KARŞI TARAFIN SAVUNMASI:
Davanın süresinde açılmadığı, ÖSYM Başkanlığının sadece uygulayıcı konumunda olup sınavın yapılışından sorumlu bulunmadığı, bu sebeple husumet yöneltilmiş olmasının hatalı olduğu, Aile, Çalışma ve Sosyal Hizmetler Bakanlığının hasım mevkiine alınmasının gerektiği, yanlış veya yanıltıcı beyanda bulunan, istenilen şartları taşımayan adayların ataması yapılmayarak sınav sonucundan doğan tüm hakları iptal edileceğinden davacının menfaatinin bulunmadığı, bu nedenle davanın ehliyet yönünden reddinin gerektiği, ilgili yönetmelik ve kılavuz hükümlerinde de belirtildiği üzere EKPSS’de yüksek puan almanın veya kurada adı çıkmanın tercih kılavuzlarında yer alan kadroya yerleştirmede tek başına bir hak teşkil etmeyeceği, yanlış, yanıltıcı veya yalan beyanda bulunanlar ile bilgilerinde tutarsızlık bulunanların yerleştirmesinin ve atamasının yapılmayacağı, adayların bu durumlardan ötürü hak iddia edemeyecekleri göz önünde bulundurulduğunda, davacının ileri sürdüğü hususların sınavın iptalini gerektirmediği, İdare Mahkemesi kararının onanması gerektiği belirtilerek, istemin reddi gerektiği savunulmuştur.
DANIŞTAY TETKİK HAKİMİ DÜŞÜNCESİ:
Temyiz isteminin kabulü gerektiği düşünülmektedir.

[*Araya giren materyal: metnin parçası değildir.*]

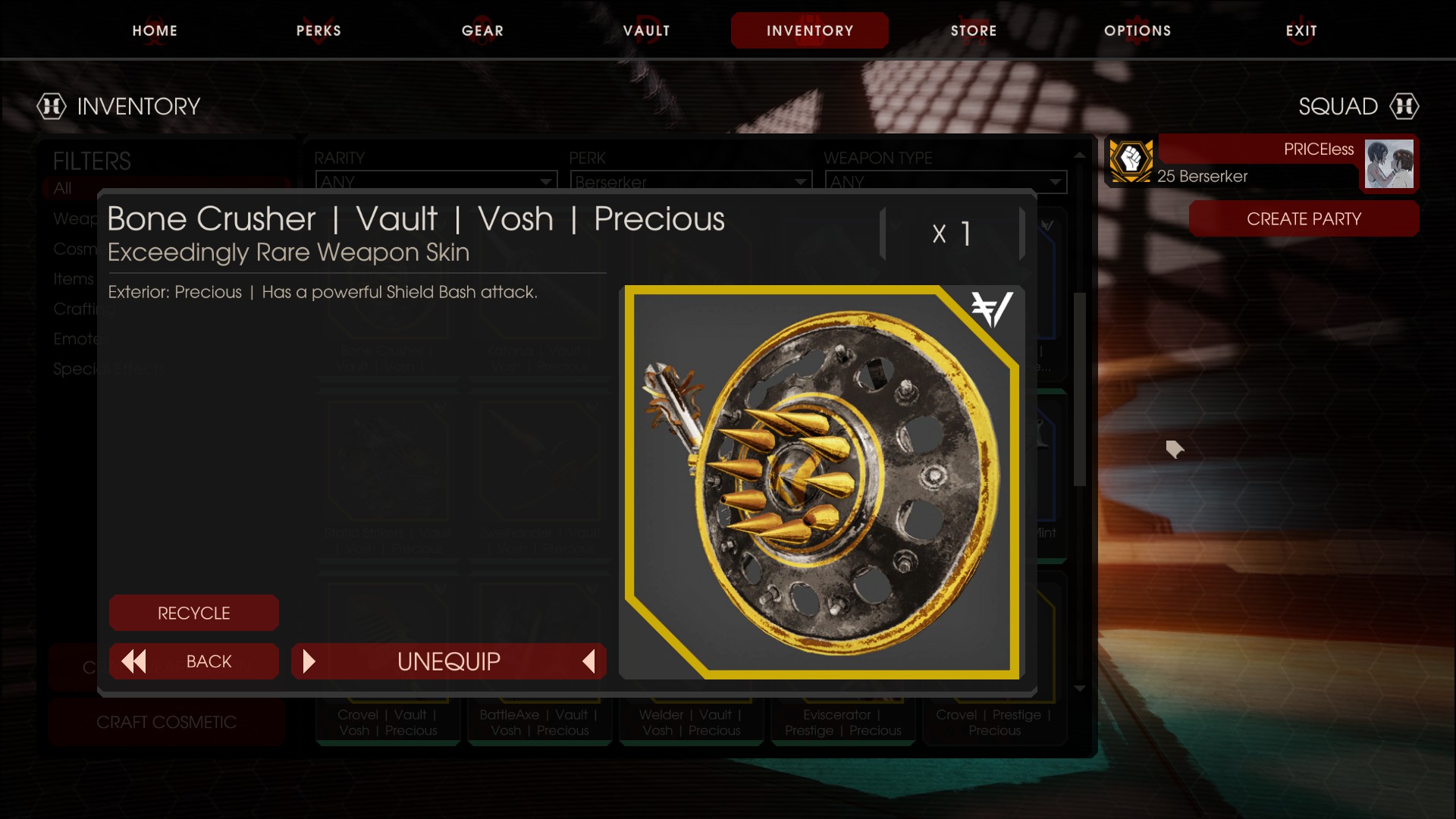Click the double-arrow icon on Back button
The image size is (1456, 819).
click(x=134, y=661)
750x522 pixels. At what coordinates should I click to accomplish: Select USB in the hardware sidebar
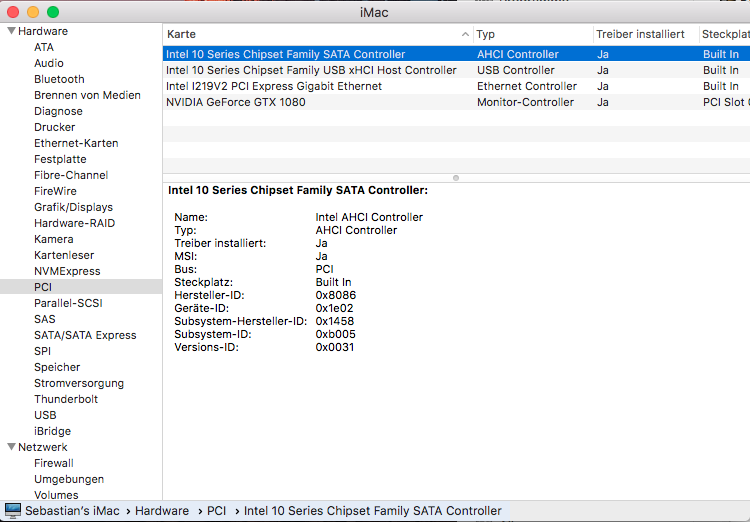click(45, 415)
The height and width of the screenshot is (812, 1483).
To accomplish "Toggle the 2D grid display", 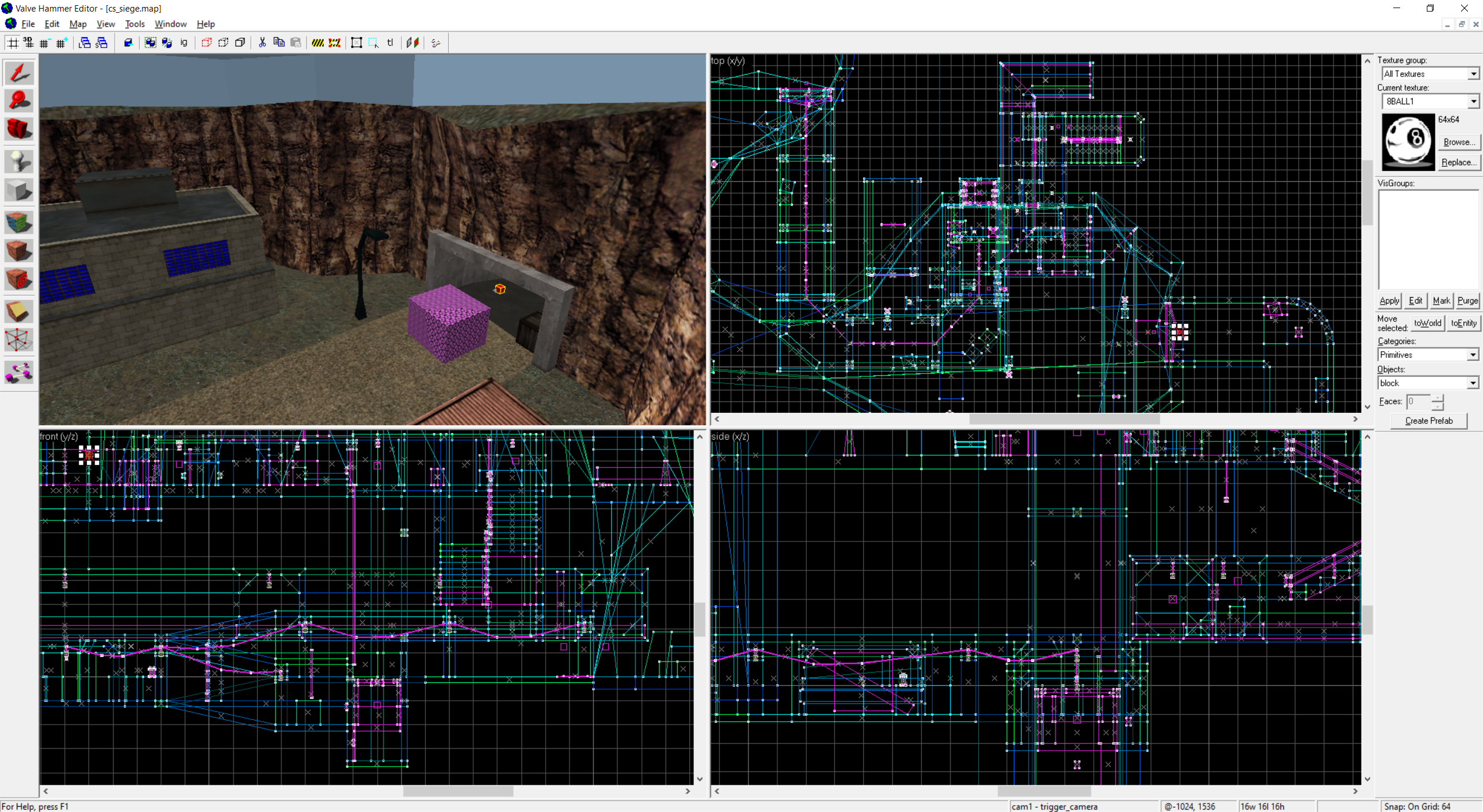I will click(x=12, y=42).
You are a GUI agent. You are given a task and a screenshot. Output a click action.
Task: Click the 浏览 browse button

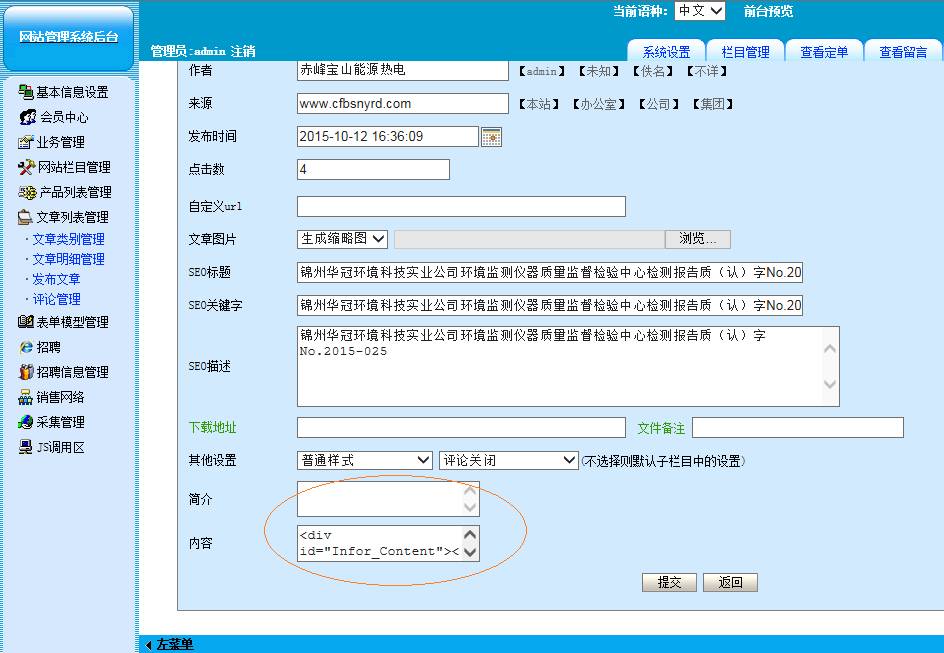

Karar veren Danıştay Onikinci Dairesince, dosya tekemmül ettiğinden yürütmenin durdurulması istemi hakkında ayrıca bir karar verilmeksizin 2577 Sayılı İdari Yargılama Usulü Kanunu’nun 20/B maddesi uyarınca işin gereği görüşüldü:
KARAR: İNCELEME VE GEREKÇE:
MADDİ OLAY:
Dosyanın incelenmesinden; 15/11/2020 tarihinde gerçekleştirilen 2020 Engelli Kamu Personeli Seçme Sınavına (EKPSS) “Zihinsel Engelli” kategorisinde katılan davacıya, Zihinsel Engelliler Testinin uygulandığı, davacının, 24/11/2020 tarihinde ÖSYM kayıtlarına giren 22/11/2020 tarihli dilekçesiyle, “15/11/2020 tarihinde yapılan EKPSS’ye zihinsel engeli kategorisinde sınava girmesi gereken zihinsel engelli adayların yanı sıra sağlık kurulu raporunda ruhsal engelli (şizofren, bipolar bozukluk, anksiyete) olduğu belirtilen adayların da girdiğinin ekte sunulan internet yazışmaları ile tespit edildiği, sınava zihinsel engelli olmadığı halde ruhsal engelini zihinsel engelmiş gibi gösterip sınava giren tüm adayların tespit edilerek bu adayların sınavlarının iptal edilmesi ve puanlamaya tabi tutulmamaları” talebinde bulunduğu, bu başvurusunun zımnen reddi ve 17/12/2020 tarihinde sınav sonuçlarının açıklanması üzerine, sınavda genel engelli adaylardan bazılarının zihinsel engelliler için hazırlanan soru kitapçığını kullandığı ve bu şekilde kendisinin sıralamada aşağılarda kaldığından bahisle, 2020 EKPSS’nin zihinsel engellilere ilişkin kısmının iptali istemiyle temyizen incelenmekte olan davanın açıldığı anlaşılmaktadır.
İLGİLİ MEVZUAT:
2577 Sayılı İdari Yargılama Usulü Kanununun 14. maddesinin 3. fıkrasında; dava dilekçelerinin, Danıştay’da daire başkanının görevlendireceği bir tetkik hakimi, idare ve vergi mahkemelerinde ise mahkeme başkanı veya görevlendireceği bir üye tarafından fıkrada belirtilen konularda sırasıyla inceleneceği belirtilmiş, anılan fıkranın (f) bendinde “husumet” ilk inceleme konuları arasında sayılmış, 15. maddesinin 1. fıkrasının (c) bendinde de; davanın hasım gösterilmeden veya yanlış hasım gösterilerek açılması halinde, dava dilekçesinin belirlenecek gerçek hasma tebliğ edileceği kurala bağlanmıştır.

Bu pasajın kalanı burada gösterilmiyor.